◆ **Text section**:
= = = =
A Mushroom Hunt

Mar 8th, 2009 | By | Category: Foraging, Hunting & Fishing Stories, Out & About | Comments | 18 Comments |

mushroom-hunting-main

Holly and I went mushroom hunting in the Sierra Foothills yesterday, guided by our friend Evan, who lives in the area. Evan wanted to help us find two kinds of delicious mushrooms he calls “pinks” and “buckskins,” which we hoped to gather by the bucket given the torrential rains we had last week.

I couldn’t wait to see what these mushrooms were, because I could find no reference anywhere to mushrooms called “pinks” or “buckskins.” Strange, but I know that mushrooms especially have very regional names.

What could they be? As we drove up to the foothills, we determined that pinks are most likely meadow mushrooms: Button-looking mushrooms with pinkish gills that live in, well, meadows. Buckskins? Could be anything.

We went to a wooded spot down a back road and began looking. We saw no pinks when we walked through the meadow to the wood. Not a good sign. Once in the forest, there were all kinds of mushrooms, most of which I could not identify. A particularly beautiful one was eating a dead stump. It looked like coral. Holly snapped a photo:

weird-mushroom

possible-bolete-on-ground

Pretty, eh? Still, it was nothing that looked real edible. Then I came across the mushroom to the right. It sure looked like it was made of buckskin. I showed it to Evan, who suddenly realized he had not gone mushroom hunting in a very long time.
= = = =
◆ **Recorded information**:
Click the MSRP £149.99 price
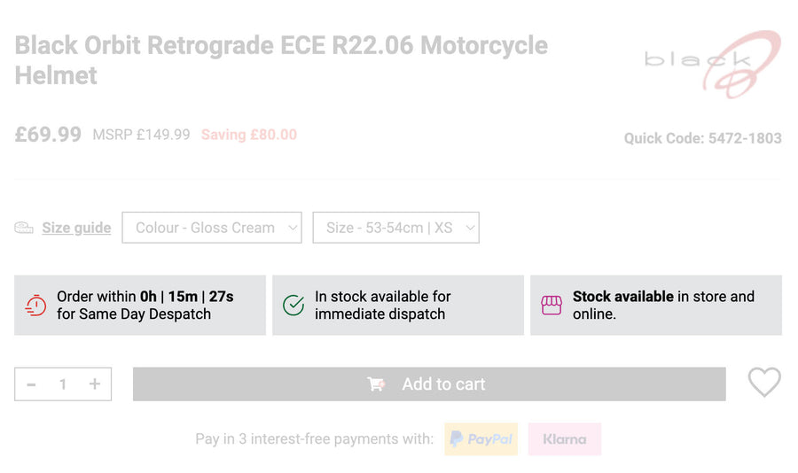 (x=141, y=135)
= = = =
◆ **Problems to solve**:
A - Decide whether each statement agrees with the mushroom hunt account. Answer yes or no for each, and quote the words from the account that settle it.
(i) The hunt took place in the Sierra Foothills.
(ii) The group found plenty of pinks in the meadow on the way to the wood.
(iii) The coral-like mushroom was growing on a dead stump.
B - Answer these questions from the mushroom hunt account.
(i) Who guided the hunt?
(ii) What color are the gills of meadow mushrooms, according to the account?
(iii) What did the beautiful mushroom in the forest look like?
C - Continue the mushroom hunt account, picking up right after its final sentence.

◆ **Solved problems**:
A -
(i) Yes: "Holly and I went mushroom hunting in the Sierra Foothills yesterday"
(ii) No: "We saw no pinks when we walked through the meadow to the wood."
(iii) Yes: "A particularly beautiful one was eating a dead stump."

B -
(i) Evan, a friend who lives in the area.
(ii) Pinkish.
(iii) Coral.

C -
We turned it over, and it had a spongy bottom, which Evan remembered as being a good thing. It was also grayish yellow, and had a wonderful fragrance that was hard to identify.

possible-bolete

We checked the book, and think it is a goldstalk (boletus ornatipes). Only problem? That mushroom is listed as having no odor, and this one definitely does — like a woodsy, citrusy perfume. Really beguiling.

If anyone can identify this mushroom, I’d be grateful, as we collected a few and I sliced them to dry. Most were riddled with little worms, however, so I tossed them.

And it is definitely not a buckskin. We took our mushrooms to Evan’s grandfather, who is an expert in local edible shrooms, and he said it was not the looked-for buckskin, although he knew of an Italian guy down the road who did eat these yellow bolete-looking things. I asked him what a buckskin looks like, and he described what, best I can tell, sounds like a King Bolete, or porcini mushroom. Damn. Now that is a mushroom I can not only identify, but love, love, love to eat.

unknown-shroomWe also found this big beast. It is lighter in color than the other shrooms we collected, and kinda looks like a giant chanterelle, only the center has only a depression, not a full hole as the horn-like chanterelles have. It sure looks like it might be edible, but I’m tossing this shroom unless I can definitively identify it.

All of this makes me realize that being able to ID ducks on the wing is actually easier than identifying many of the delicious mushrooms that live around our woods. Morels are easy, as are most chanterelles, button mushrooms, oyster mushrooms and porcini. Sulphur shelf I can spot, and lion’s mane is pretty easy as well.

For all I know this pretty-smelling yellow bolete-ish thing is delicious. It sure smells as such. But then again it could taste awful, or worse, be poisonous. Misidentify a duck and you might get a fine. Misidentify a mushroom and your liver could dissolve.

Evan’s grandfather said the time for buckskins is largely past, although he said pinks should re-emerge once the rains end in April or early May. That’s the same time the Sierra morels begin to pop in earnest. We’ll give it a go then, and see what we can find.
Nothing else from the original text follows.